GoldenCheetahOpenData

R API and Local Database Management for the GoldenCheetah OpenData Project


output: github_document

knitr::opts_chunk$set(
  collapse = TRUE,
  comment = "#>",
  fig.path = "man/figures/README-",
  out.width = "80%",
  fig.width = 9,
  fig.height = 9
)

GoldenCheetahOpenData

CRAN_Status_Badge
R build status
Travis build status
Codecov test coverage
Licence
Licence

Introduction

The GoldenCheetahOpenData R package provides methods for querying
the GoldenCheetah OpenData project database <doi:
10.17605/OSF.IO/6HFPZ>, downloading workout data from it and managing
local workout databases. Methods are also provided for the
organization of the workout data into trackeRdata objects for
further data analysis and modelling in R using the infrastructure
provided by the trackeR R package.

Installation

You can install the released version of GoldenCheetahOpenData from CRAN with:

install.packages("GoldenCheetahOpenData")

The development version can be installed directly from GitHub with:

# install.packages("devtools")
devtools::install_github("ikosmidis/GoldenCheetahOpenData")

Workflow

GoldenCheetahOpenData implements a simple query-download-read workflow, that allows users to gradually build and maintain a local repository with workouts from the GoldenCheetah OpenData project.

Querying GoldenCheetah OpenData project mirrors

The first step in the GoldenCheetahOpenData R package workflow is to query the mirrors of the GoldenCheetah OpenData project for the available IDs. This is done with a call to get_athlete_ids(), which will create a gcod_db object.

library("GoldenCheetahOpenData")
ids <- get_athlete_ids()
class(ids)

gcod_db objects

gcod_db objects have two perspectives: a remote perspective describing the state of the GoldenCheetah OpenData project’s database, and a local describing the state of any local database (more on this later).

gcod_db objects that are produced by get_athlete_ids() have no records in their local perspective because none have been downloaded.

print(ids, txtplot = TRUE)

The output above also gives us a quick snapshot of GoldenCheetah OpenData project’s database. It currently has

format(total_size(ids), unit = "auto")

worth of compressed workout sessions for

n_ids(ids, perspective = "remote")

athletes. And it keeps growing!

Downloading workouts

gcod_db objects can directly be passed into the download_workouts() function for getting the workouts for the athlete IDs in the remote perspective or at least a few of them. Below we only get the workouts for those athletes whose IDs contain b7-9 (as a big fan of the Star Trek Voyager series, this choice made sense to me!).

ids_b79 <- download_workouts(ids,
                             pattern = "b7-9",
                             local_dir = "~/Downloads/GCOD-db/",
                             verbose = TRUE)

After the above code chunk was run, download_workouts() downloaded the requested workout data on my disk and placed them in the directory “~/Downloads/GCOD-db/”

dir("~/Downloads/GCOD-db")

The result from download_workouts() is a new gcod_db object, which has updated the local and remote perspectives of the original gcod_db object

ids_b79

You may save your gcod_db objects, but this is not really necessary.
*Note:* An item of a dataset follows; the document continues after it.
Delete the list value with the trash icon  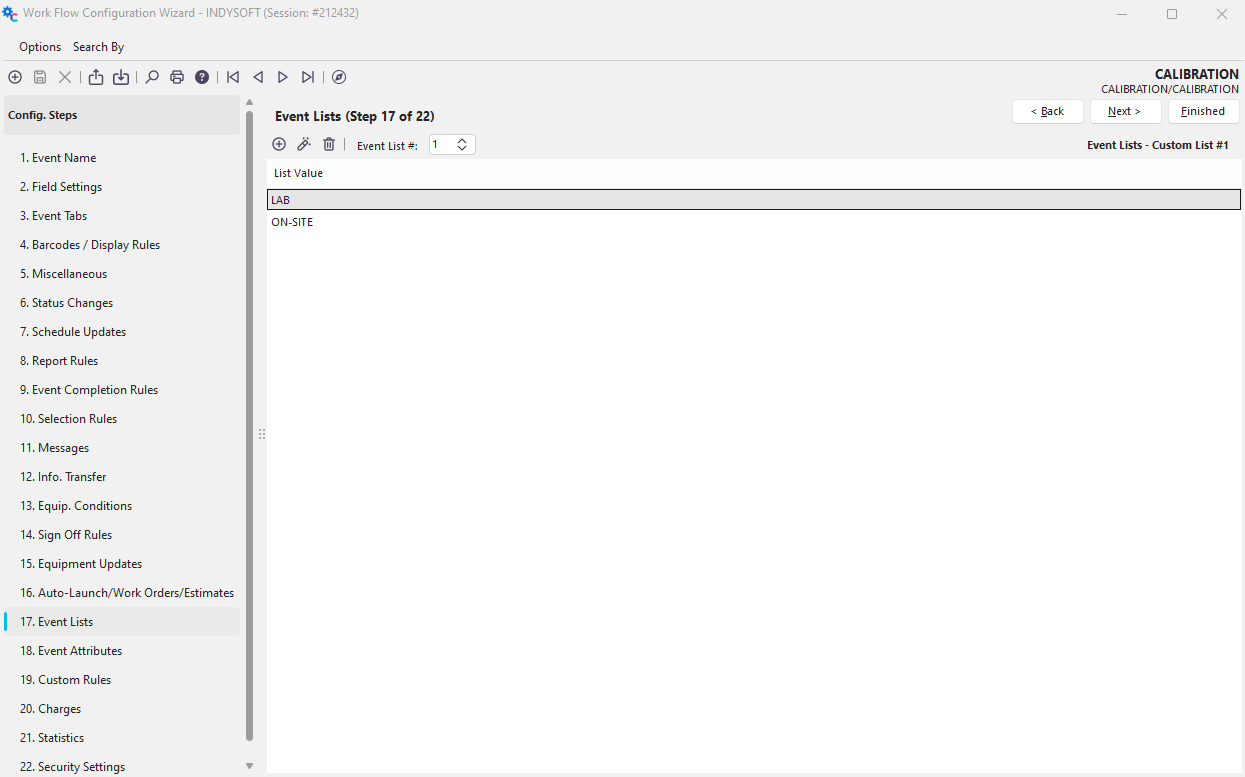point(329,144)
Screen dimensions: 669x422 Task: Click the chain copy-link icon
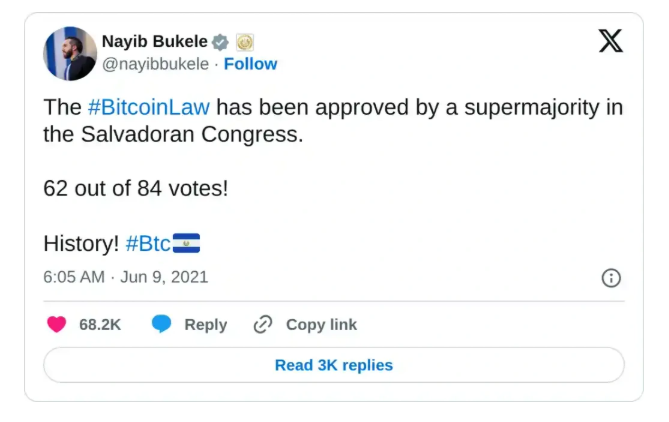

They can be reconstructed using the rebuild_bd() method, which reads the local workout database and makes appropriate queries to the GoldenCheetah OpenData project’s mirrors:

ids_dir <- rebuild_db("~/Downloads/GCOD-db")
ids_dir
ids_b79
athlete_id(ids_dir, perspective = "local")
athlete_id(ids_b79, perspective = "local")
athlete_id(ids_dir, perspective = "remote")
athlete_id(ids_b79, perspective = "remote")

Caution! A careless call to download_workouts() can easily instruct R to start downloading all workouts from the GoldenCheetah OpenData project, which is rarely what you want. Instead, I recommend downloading only a few at a time. This can be done in various ways, including using the prefix argument of get_athlete_ids(), the pattern argument of download_workouts() (as above) or — a bit more advanced — by directly subsetting the gcod_db object

ids_sub <- subset(ids, subset = grepl("b7-9", athlete_id(ids)), perspective = "remote")
athlete_id(ids_sub)

In this way, whenever you rebuild the gcod_db object form the local database you are getting access to all the workout files you have ever downloaded.

Reading workouts

Reading workouts involves: extracting the workout archives for each athlete ID, reading all the .csv files in the extracted directories, wrangling the information in them (e.g. inferring the workout timestamps, carrying out data quality checks, imputation, etc), and organizing the resulting data into objects that can be used for further analyses. The read_workouts() method can do all the above from a unified interface. For example (and this takes a while):

b79 <- read_workouts(ids_b79)

By default, read_workouts():

  • does not overwrite existing directories with extracted workouts (which can be bypassed by setting overwrite = TRUE)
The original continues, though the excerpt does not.